Медведев не зря говорил, что «если она проваливала роль, то проваливала фундаментально». Технику лицедейства Стрепетова не смогла освоить за всю свою жизнь. Профессия существовала для нее только как результат прожитого чувства. Копирование, повторение того, что было открыто раньше, виртуозное владение суммой приобретенных навыков, умелое распределение средств — все это Стрепетовой никогда не давалось. Она умела только тогда, когда искренне чувствовала. Переживала, только когда жила всеми обстоятельствами роли.
Лепить характер она не умела. Чтобы изобразить человека, она должна была стать им. В кругу доступных ей чувств она была беспредельно щедра и богата. За пределами этого четко очерченного круга ее мастерство оказывалось наивно беспомощным и бессильным.
На этом основании возникла легенда о непрофессиональности Стрепетовой, об ограниченности ее таланта. Молва шла вдогонку за растущей славой актрисы, не отставая от нее ни на шаг.
Но росла и слава. За два года начинающая актриса превратилась в звезду. Правда, пока еще провинциальную. Но уже в столичной печати стали появляться вести об ее необыкновенном даровании. Слухи о невиданном драматическом таланте проникли и в Петербург и в Москву. Стрепетова делалась знаменитой.
Как многие русские художники, она шла в своем искусстве гораздо дальше того, что могла подсказать ее жизненная философия. То, что для передовой русской интеллигенции стало сознательным подвигом, намеренным и программным «хождением в народ», для Стрепетовой явилось естественным и единственно возможным направлением творчества.
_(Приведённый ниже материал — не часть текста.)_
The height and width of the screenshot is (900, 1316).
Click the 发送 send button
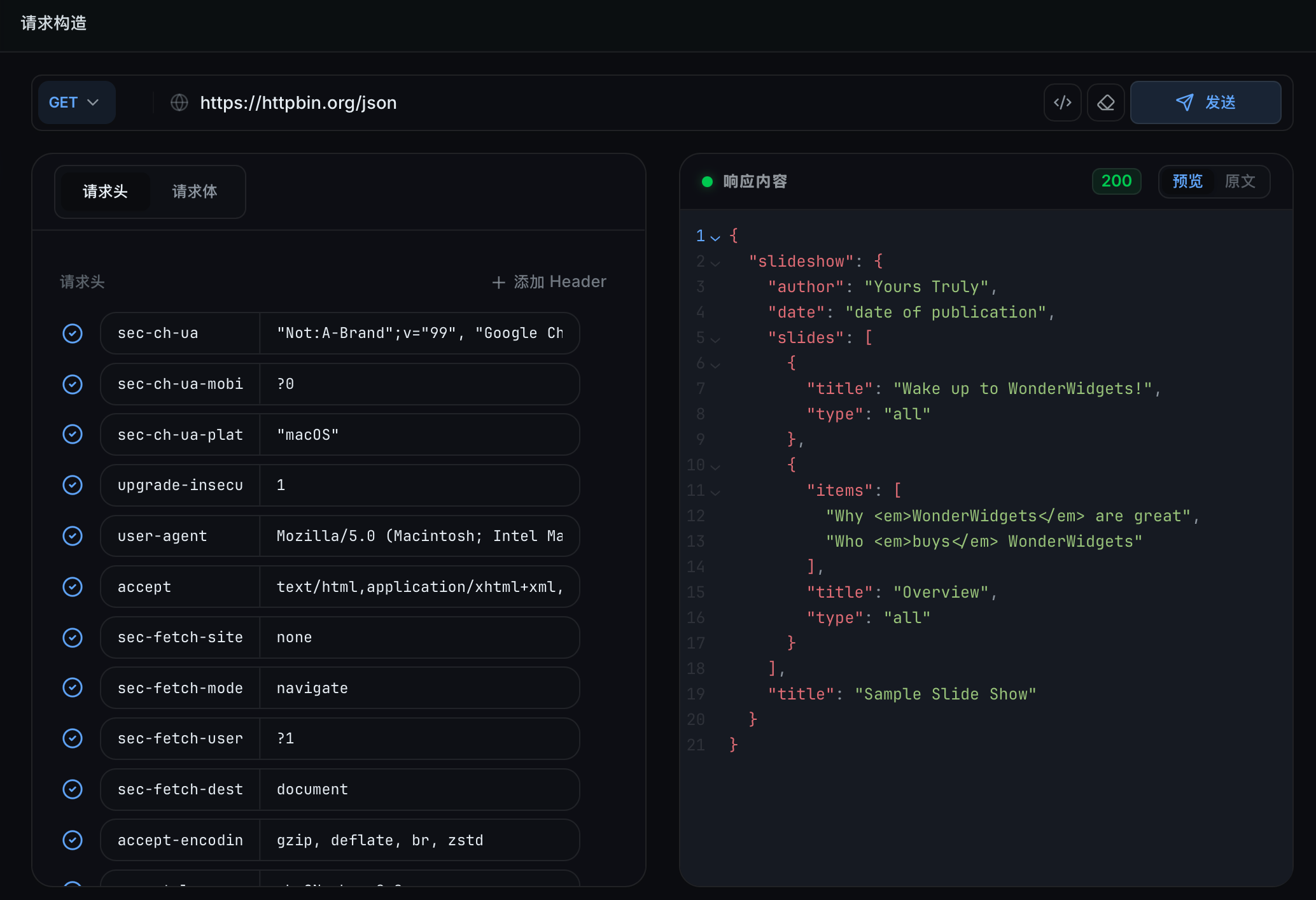(1206, 102)
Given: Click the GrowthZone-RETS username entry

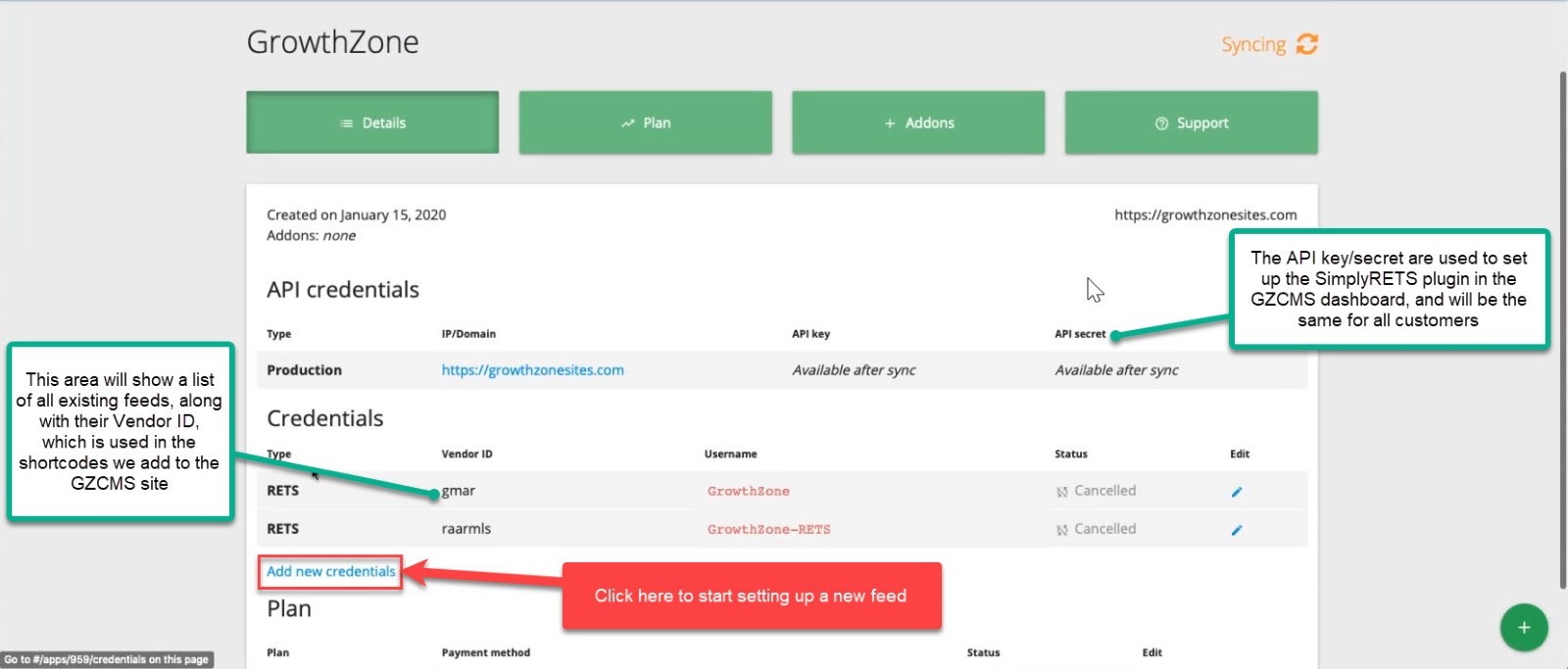Looking at the screenshot, I should (x=768, y=530).
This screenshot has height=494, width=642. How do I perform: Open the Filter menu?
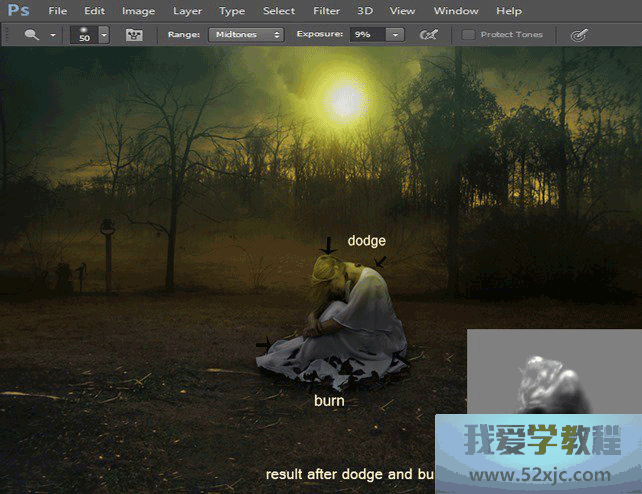[326, 11]
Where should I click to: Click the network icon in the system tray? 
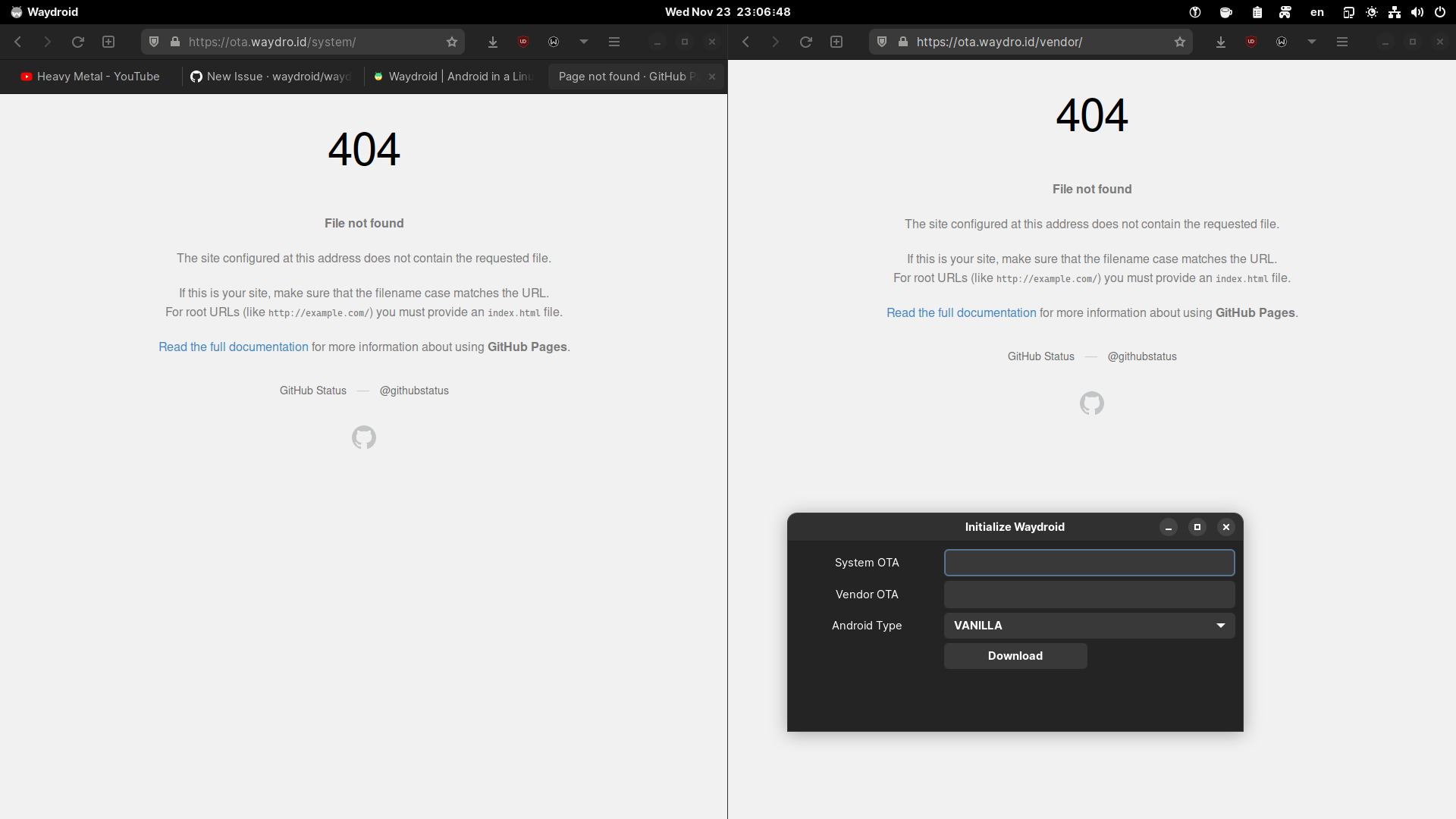(1394, 12)
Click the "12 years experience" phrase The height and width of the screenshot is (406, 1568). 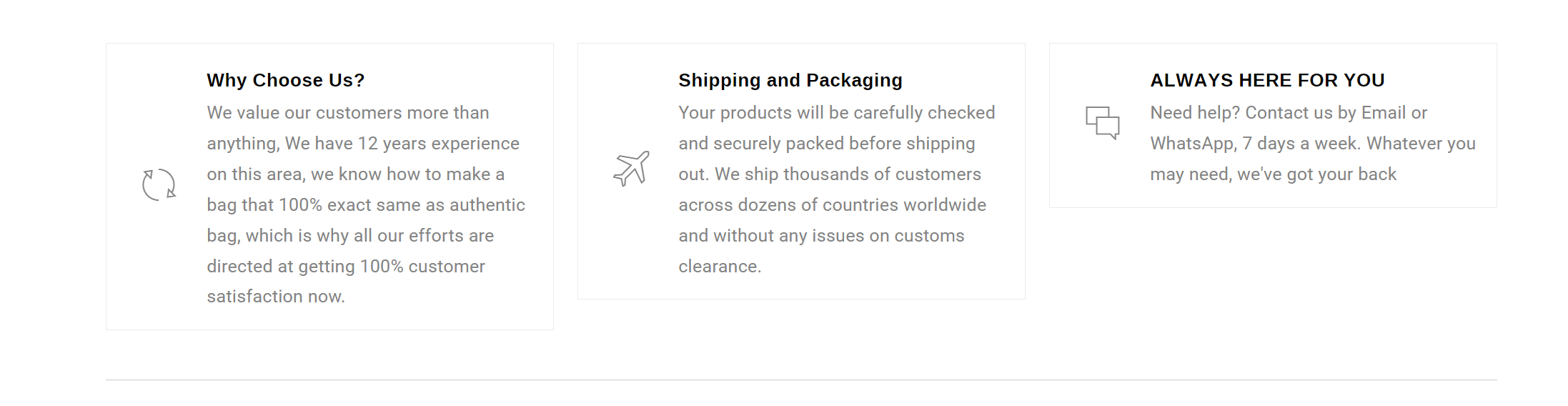click(438, 144)
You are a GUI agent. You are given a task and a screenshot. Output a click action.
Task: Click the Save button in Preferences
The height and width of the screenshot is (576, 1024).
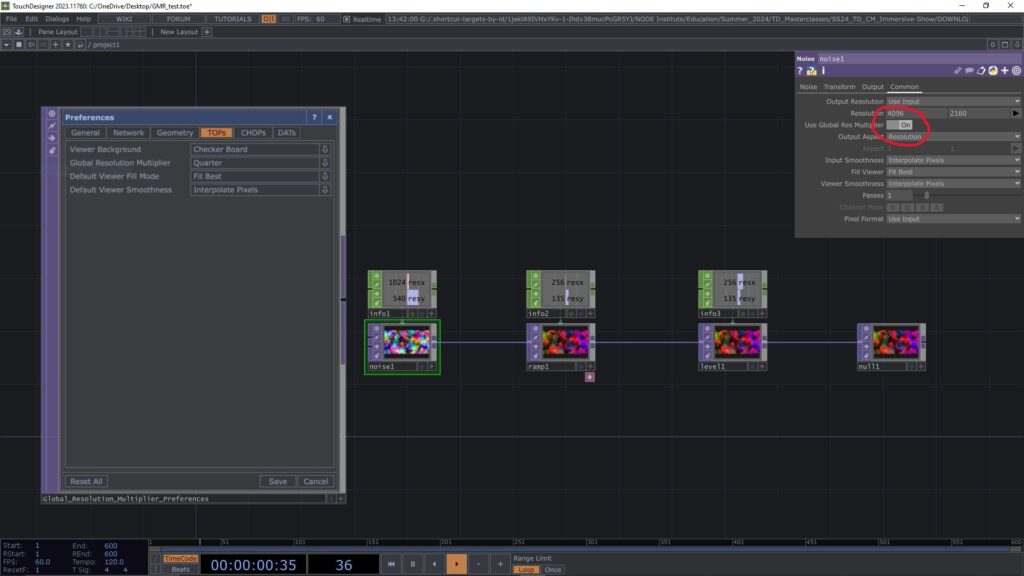click(277, 482)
Она не примыкала к передовым идеям времени, а была их видимым выражением, их наглядным свершением.
Легко представить, что она могла бы уехать в деревню, лечить заболевших баб, учить грамоте крестьянских детей, выступать на сходках против урядников. Но у нее был талант актрисы, и всю свою любовь к народу, всю боль за него она высказывала со сцены.